Cruelty to animals in the Philippines is punishable by up to two years in jail. Last month, a university student was fined £28 and given two months community service for killing a cat.


----------



## cloggers (Mar 13, 2010)

I saw this on sky news this morning, they were thinking of ways to inflict pain on the guy that did it, really makes me wonder :devil:


----------



## Nic123100 (Jun 13, 2009)

cloggers said:


> I saw this on sky news this morning, they were thinking of ways to inflict pain on the guy that did it, really makes me wonder :devil:


When I saw it in the paper I was disgusted, his comment about not being jailed for 'washing his dog' surely he cannot be that stupid to realise how cruel that was. Poor puppy deserves a better own then that.


----------



## Nightfirez (Sep 28, 2010)

should have taken it here  

The cruel Japanese dog washing machine will never catch on in pet-friendly Britain – Telegraph Blogs


----------



## rubberbiscuit (Jan 5, 2009)

Its the pathetic fake apologies afterwards when he realiesed how much trouble he was going to get into that annoy me.:devil:


----------



## Mikaela (Sep 4, 2010)

I saw this, on one site it said he'd put it through the washing machine first but I don't believe it as I don't think the puppy would have survived.

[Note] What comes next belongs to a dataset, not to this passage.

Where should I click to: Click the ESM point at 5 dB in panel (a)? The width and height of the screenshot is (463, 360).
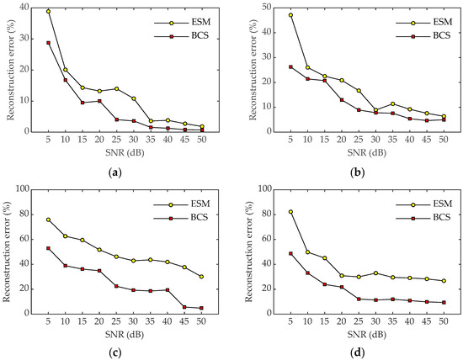point(49,12)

RE the Japanese dog washing machines, the dog in that video would only have taken half hour to wash/dry by hand. What's the point if the girl just standing there anyway?! I do think it's cruel too, no way would I put my dog in one!!


----------



## puppyluv774 (Dec 26, 2009)

Poor ickle thing!
WHO wud do this to this INNOCENT ickle puppy!?:gasp:
That person should be ashamed! :devil:


----------



## HABU (Mar 21, 2007)

teenagers!

they should be banned...:whistling2:


----------



## baldym (Sep 18, 2008)

*re idiots!!!!!*

CAN NOT BELIEVE MY EYES WRONG VERY WRONG!!!!!!!!!!!!!!!!!!!!!!!!!!!!!!!! AMAZING THE DOG GROWS UP BITES SOME1 AND WOULD GET PUT DOWN FOR NOT TOLERATING ABUSE ANYMORE AND THEN THE CYCLE BEGINS WITH ANOTHER ANIMAL. LOOKS LIKE ANIMALS CAN BE TRAINED BUT SOME HUMANS ARE A WASTE OF OXYGEN AND CANT BE TRAINED!!!!!! HOWEVER NOTHING HAPPENS TO THE HUMAN!!!!!!!!!! any how get off my soap box before my head explodes!!!!!!!!!!!!!!!!!!!!:blowup::blowup::blowup:


----------



## HABU (Mar 21, 2007)

think that's bad... you should see teenagers drive!


----------



## beardys (Sep 28, 2009)

totally wrong but looks quite happy:whip:


----------